En la Parroquia San Antonio de Padua (Barbosa) compartimos el carisma franciscano y acompañamos a quienes buscan la voluntad de Dios. Entre sonrisas, dinámicas, recorridos por colegios y encuentros juveniles, descubrimos que la vocación también se revela en la sencillez de lo cotidiano. Fue una experiencia alegre, cercana y esperanzadora, donde la Iglesia se mostró viva y en camino.

Encuentro con aspirantes en la fraternidad del Colegio Bifii.

Ese eco vocacional también resonó en casa del 25 – 27 de julio en la fraternidad del Colegio Biffi nos reunimos con aspirantes de El Carmen de Bolívar y Cartagena.

Juntas vivimos un fin de semana de oración, fraternidad y discernimiento, donde las jóvenes pudieron saborear la belleza de nuestro carisma y dar pasos concretos en su búsqueda de la voluntad de Dios.

Jubileo de los Jóvenes en Bogotá

En el marco del Año de la Esperanza, la Arquidiócesis de Bogotá celebró el 23 y 24 de agosto el Jubileo de los Jóvenes, con la participación de más de 1.000 jóvenes.

Fue un encuentro lleno de fe, música, arte, oración y fraternidad.

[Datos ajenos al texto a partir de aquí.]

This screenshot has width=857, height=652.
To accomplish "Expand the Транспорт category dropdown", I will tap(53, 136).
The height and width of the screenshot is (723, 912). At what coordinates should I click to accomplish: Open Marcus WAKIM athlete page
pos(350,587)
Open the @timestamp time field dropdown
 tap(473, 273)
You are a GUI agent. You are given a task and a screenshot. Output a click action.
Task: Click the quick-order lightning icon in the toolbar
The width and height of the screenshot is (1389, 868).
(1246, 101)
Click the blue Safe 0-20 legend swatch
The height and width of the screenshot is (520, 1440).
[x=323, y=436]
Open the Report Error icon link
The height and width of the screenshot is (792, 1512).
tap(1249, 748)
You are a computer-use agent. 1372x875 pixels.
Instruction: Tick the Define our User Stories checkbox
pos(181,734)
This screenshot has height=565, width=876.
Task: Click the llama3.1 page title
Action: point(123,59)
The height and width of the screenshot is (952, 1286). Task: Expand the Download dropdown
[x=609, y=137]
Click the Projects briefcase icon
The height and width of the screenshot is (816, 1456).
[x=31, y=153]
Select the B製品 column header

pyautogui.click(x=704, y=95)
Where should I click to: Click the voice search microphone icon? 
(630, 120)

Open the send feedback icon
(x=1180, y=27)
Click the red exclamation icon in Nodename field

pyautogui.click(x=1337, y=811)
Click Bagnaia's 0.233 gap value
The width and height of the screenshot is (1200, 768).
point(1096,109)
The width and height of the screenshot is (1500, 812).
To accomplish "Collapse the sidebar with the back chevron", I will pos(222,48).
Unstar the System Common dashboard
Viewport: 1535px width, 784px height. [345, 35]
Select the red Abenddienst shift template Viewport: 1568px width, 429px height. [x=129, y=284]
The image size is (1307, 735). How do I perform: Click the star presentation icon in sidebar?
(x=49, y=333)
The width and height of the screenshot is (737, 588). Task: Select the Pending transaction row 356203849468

Allí confirmamos que Jesús camina con esta generación y que la pastoral vocacional sigue siendo un puente que conecta sus sueños con el proyecto de Dios.

Los jóvenes renovaron su fe, reforzaron lazos de comunidad y se sintieron enviados a llevar esperanza y Evangelio a sus entornos. ¡Qué regalo acompañarlos en este proceso!

Queridas hermanas, estos acontecimientos son una clara confirmación: hay jóvenes sedientos de sentido, abiertos a la voz de Dios y dispuestos a responder com generosidad. Nuestra presencia sencilla, alegre y testimonial es semilla de esperanza en sus corazones.

La pastoral vocacional no es solo una tarea, es un estilo de vida: estar cerca, escuchar, animar, compartir. Allí donde una hermana se hace presente, allí un joven puede descubrir que Dios lo llama.

Sigamos caminando juntas, convencidas de que nuestra vida consagrada franciscana sigue siendo una respuesta actual y necesaria para el mundo de hoy. El eco de Dios resuena en esta generación, y nosotras estamos llamadas a mantenerlo vivo com nuestro testimonio y alegría.